Recipients, however, are prone to complications, including infections from the power line that protrudes from the skin, as well as strokes caused by clots that can form in the pumps. As more patients receive the devices, inevitably the risks outweigh the benefits for some, or the benefits are overtaken by complications.
"The hardest thing to grapple with is these patients often are not asking for relief from any acute distress, per se, but are asking for relief from the burdens of a life dependent on an artificial technology," said Scott D. Halpern, a bioethicist at the University of Pennsylvania. In some cases, patients wake up to discover that an LVAD has been implanted in an emergency.
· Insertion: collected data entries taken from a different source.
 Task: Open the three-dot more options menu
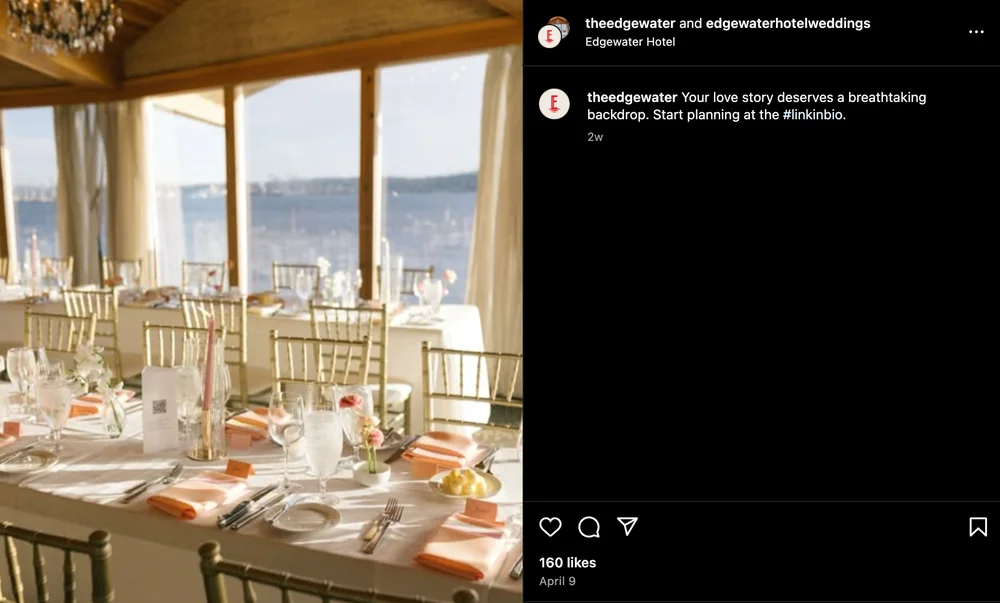coord(976,32)
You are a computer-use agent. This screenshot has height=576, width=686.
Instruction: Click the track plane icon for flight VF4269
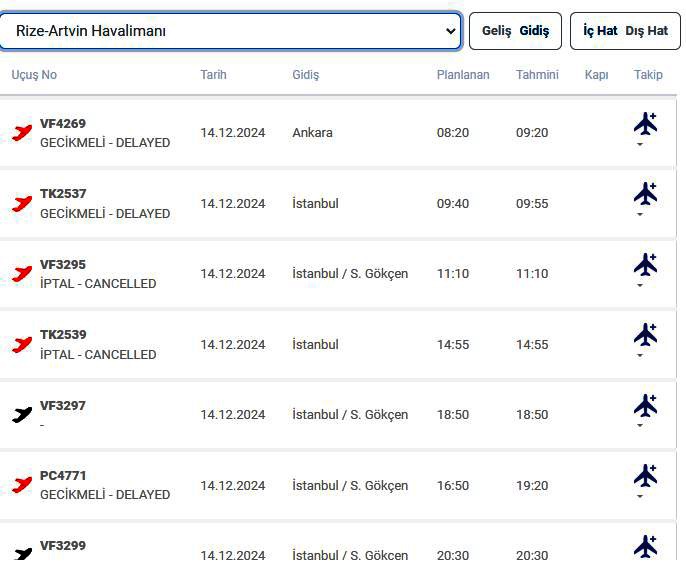coord(646,124)
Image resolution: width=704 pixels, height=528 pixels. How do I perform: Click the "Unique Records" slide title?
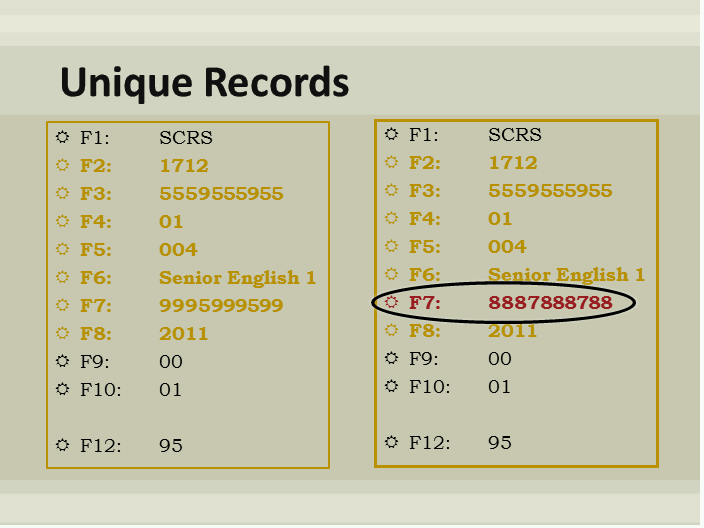205,82
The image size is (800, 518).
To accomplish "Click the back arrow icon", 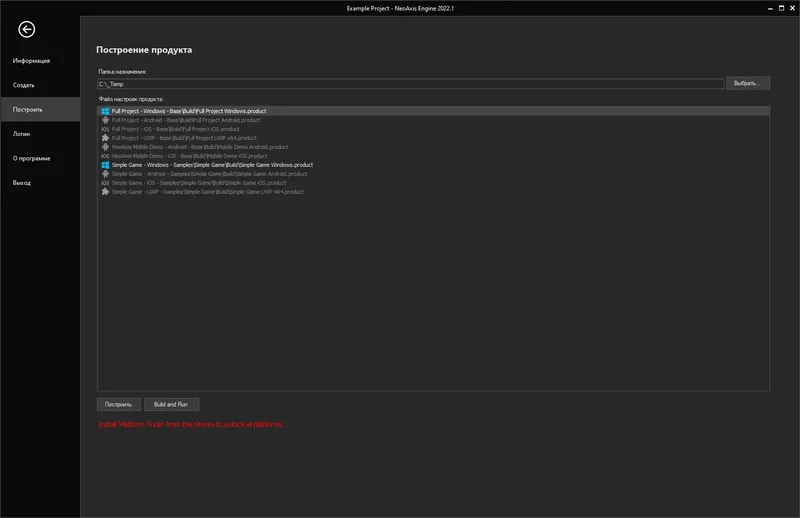I will [x=27, y=30].
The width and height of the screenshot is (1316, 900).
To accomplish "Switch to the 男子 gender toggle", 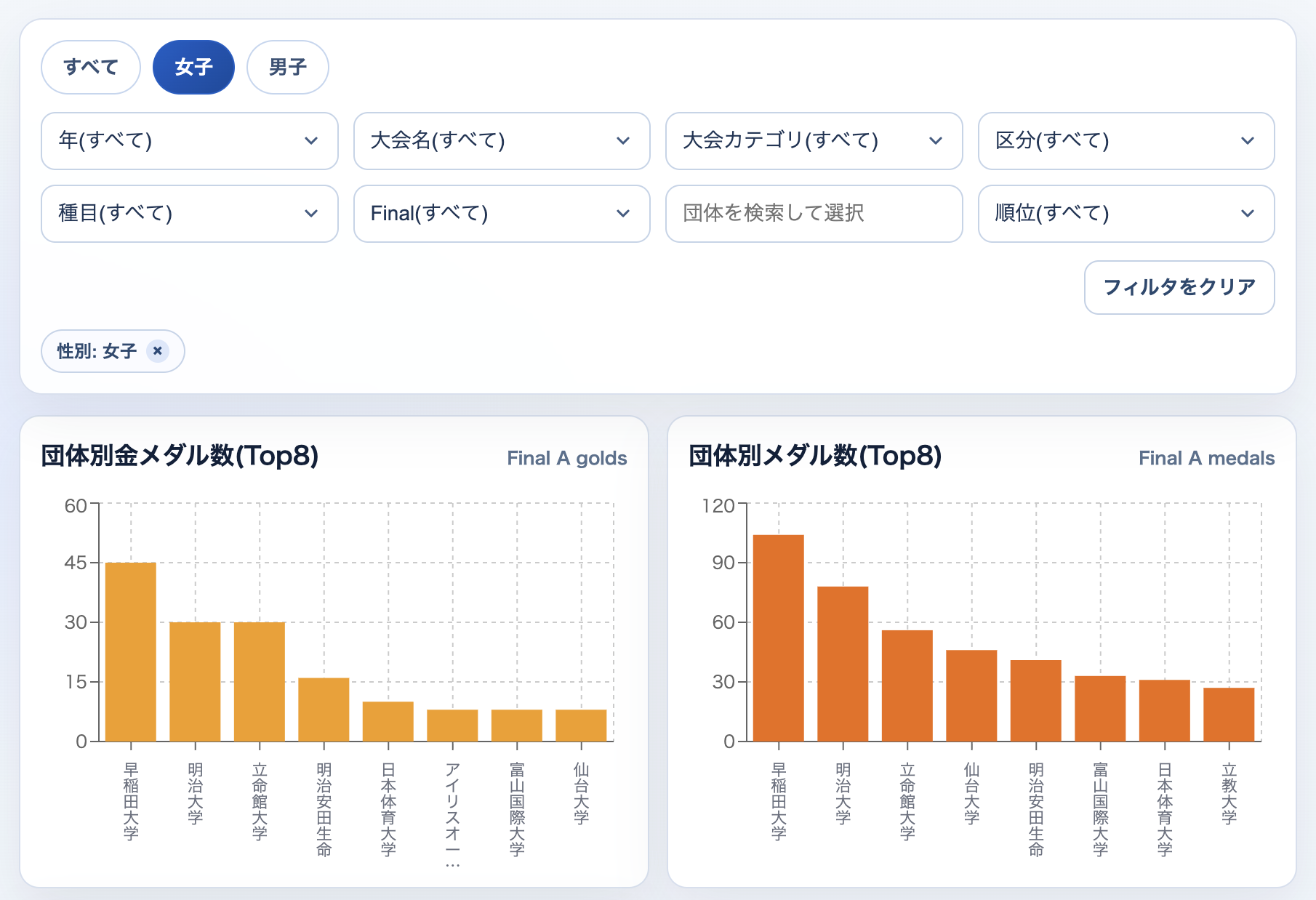I will (x=287, y=67).
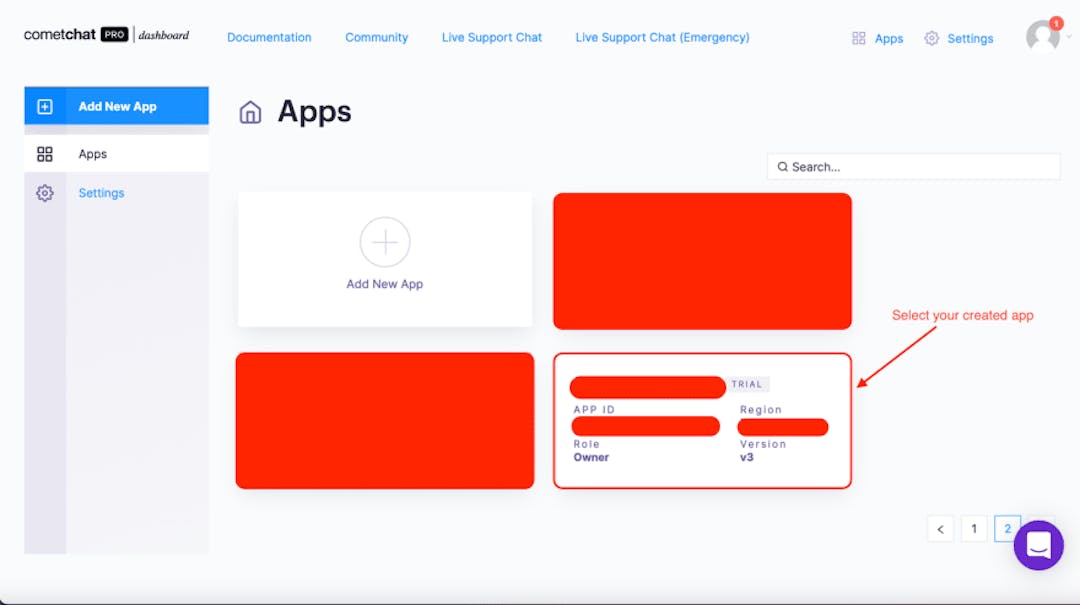Select the circular plus on Add New App card
Viewport: 1080px width, 605px height.
[385, 242]
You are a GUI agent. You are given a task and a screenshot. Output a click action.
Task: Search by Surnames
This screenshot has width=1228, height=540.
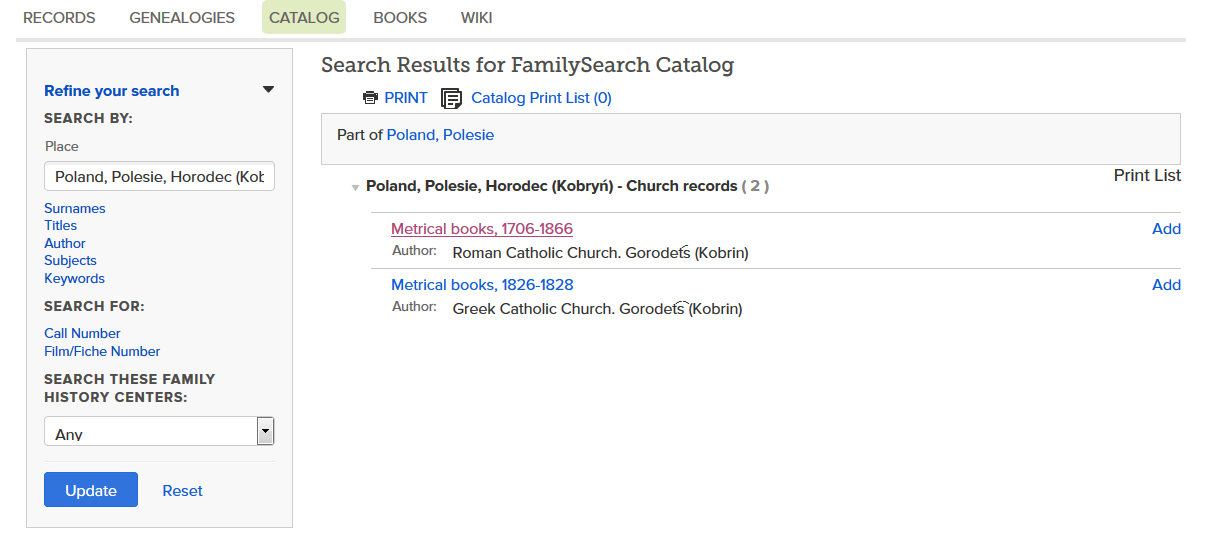click(75, 208)
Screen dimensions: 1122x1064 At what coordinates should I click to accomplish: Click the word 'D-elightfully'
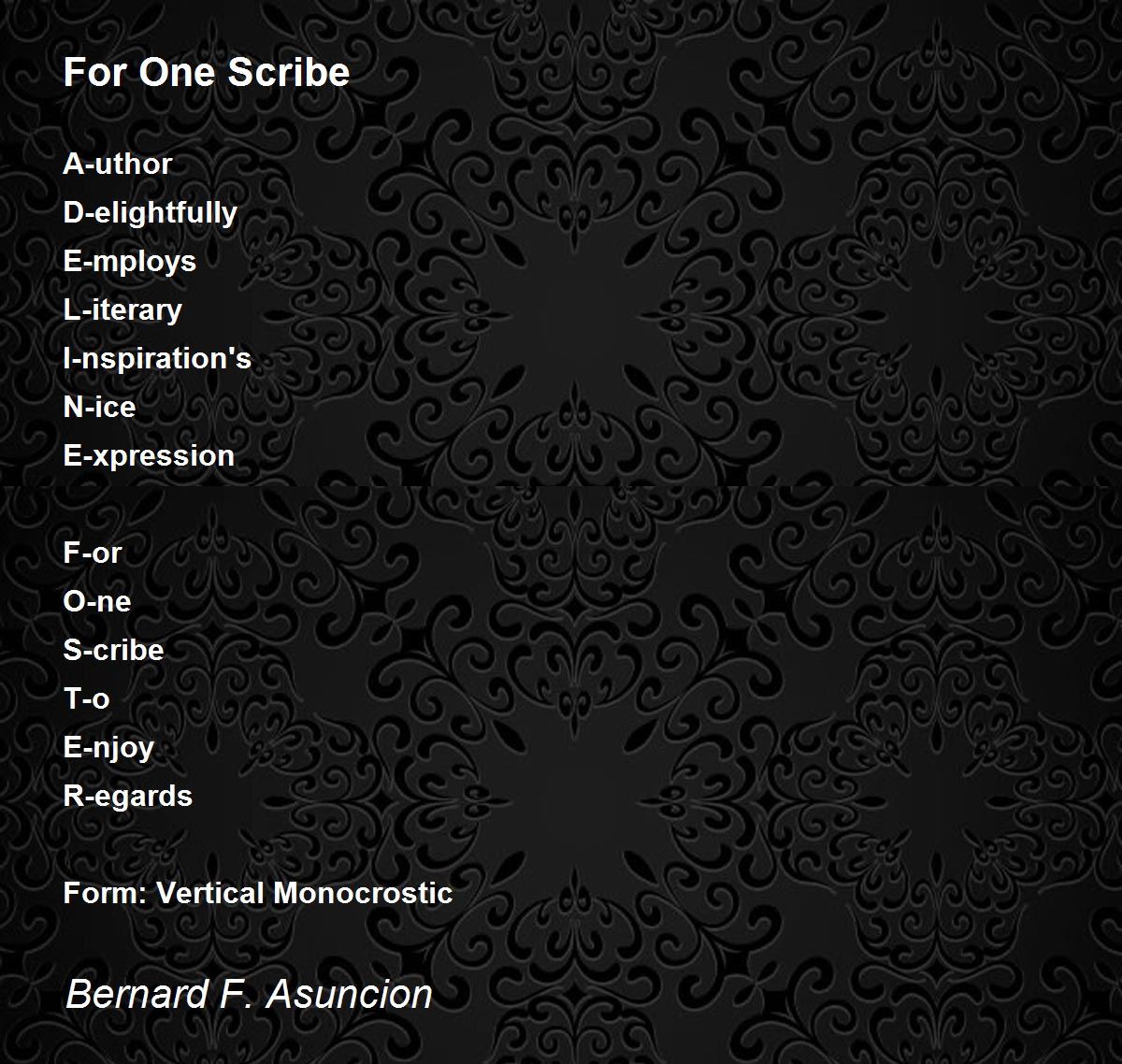[151, 214]
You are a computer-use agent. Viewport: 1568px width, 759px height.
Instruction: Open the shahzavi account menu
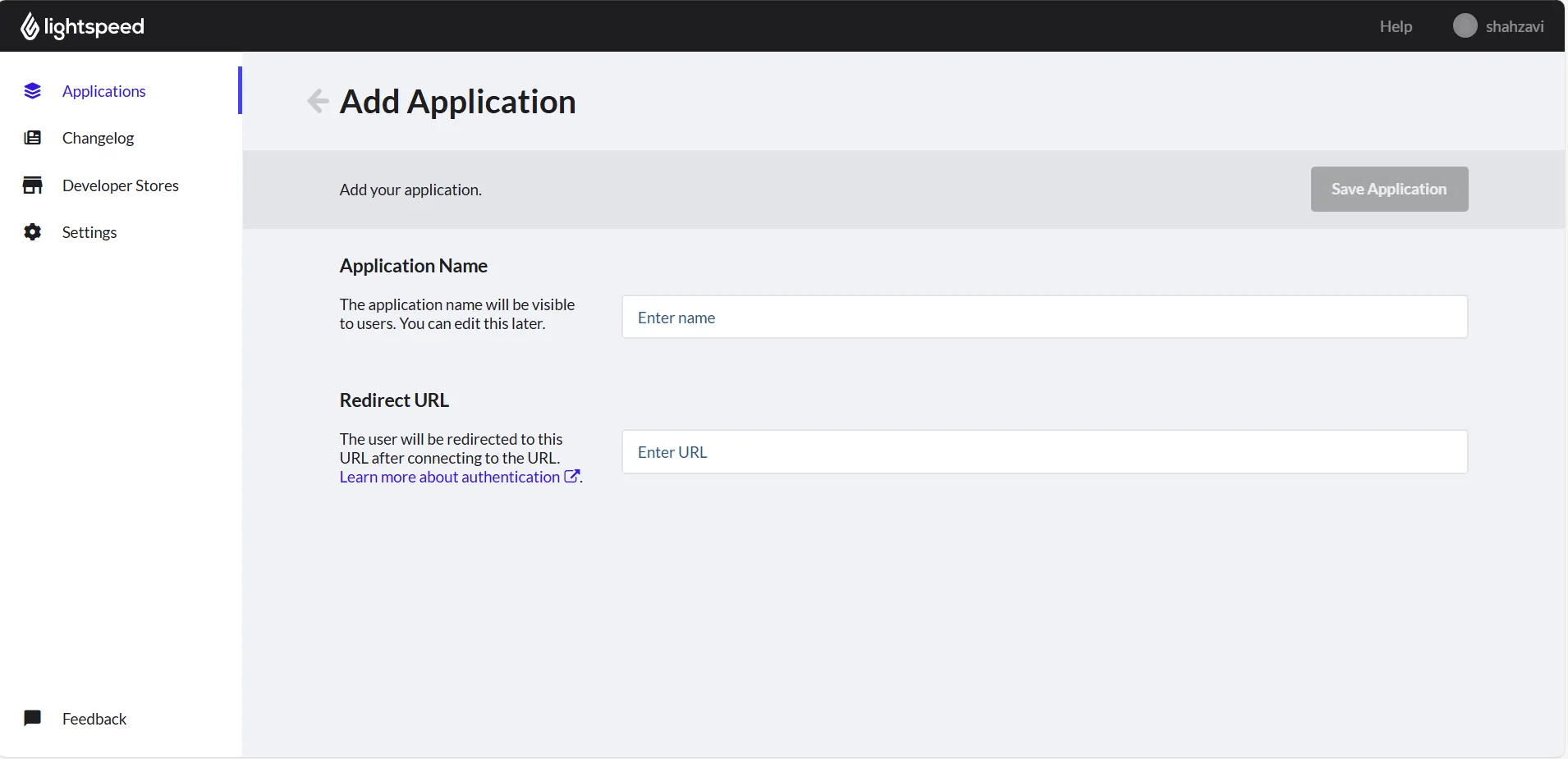point(1515,26)
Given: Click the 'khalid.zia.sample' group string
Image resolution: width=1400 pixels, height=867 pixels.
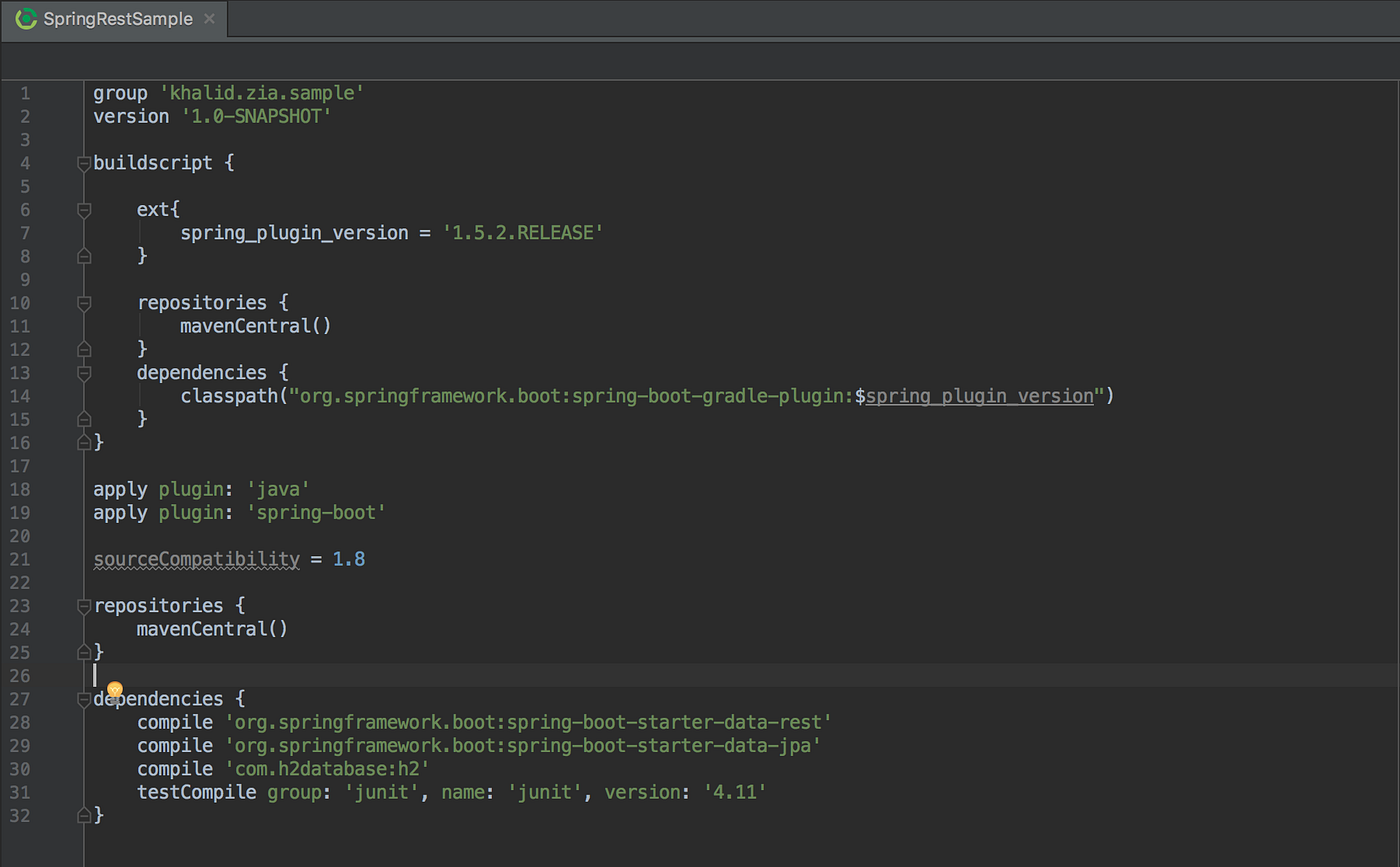Looking at the screenshot, I should pos(260,92).
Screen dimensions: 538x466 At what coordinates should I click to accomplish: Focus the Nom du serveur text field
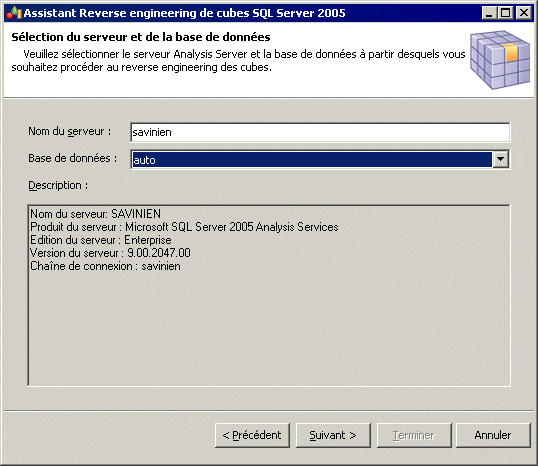320,132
Said Mary Lou O'Hara, who coordinates LVAD care for the University of Pennsylvania Health System: "Some patients go into this with their eyes wide open and others have an acute event and wake up with the device. It can be very challenging for individuals who don't have the coping skills to deal with it."
Most doctors and bioethicists equate the devices to ventilators, feeding tubes and other forms of life support that patients or their families have the right to discontinue if they believe they are fruitless or if their quality of life deteriorates.
"We need to respect the free will and autonomy of patients," said Timothy W. Kirk, a bioethicist at Villanova University. "It is not assisted suicide or euthanasia, because what's killing them is the underlying disease."
The devices are discontinued only after patients are evaluated emotionally and physically, all alternatives have been explored, and ethicists and family members are consulted, experts say.
"You want to rule out the idea that they are acutely depressed or there is an acute event that right now makes life look pretty grim but that they may get past," said Michael Petty, a nurse who works with LVAD patients at the University of Minnesota Medical Center, Fairview.
While agreeing that patients can decide to discontinue their LVADs, some say that the devices raise unique issues.
"This is unlike anything else we deactivate," said James Kirkpatrick, a cardiologist and ethicist at the University of Pennsylvania. "When you turn off an LVAD, it can make the person worse. You can basically worsen the heart function. So you're not just stopping something and letting nature take its course. You're actually doing harm, potentially."
But Simon and others go further, arguing that the technology represents something entirely different from other forms of life support.
"Once a patient leaves the hospital, the LVAD ceases to be a medical treatment and becomes effectively part of the patient himself, much like a transplanted organ or even a native one," Simon wrote in the January-February issue of the Hastings Center Report, which is published by the Hastings Center, a bioethics think tank. "We would not remove a patient's biological heart, transplanted or native, simply because the patient was suffering greatly from heart failure and did not want to go on; nor should we disable his LVAD."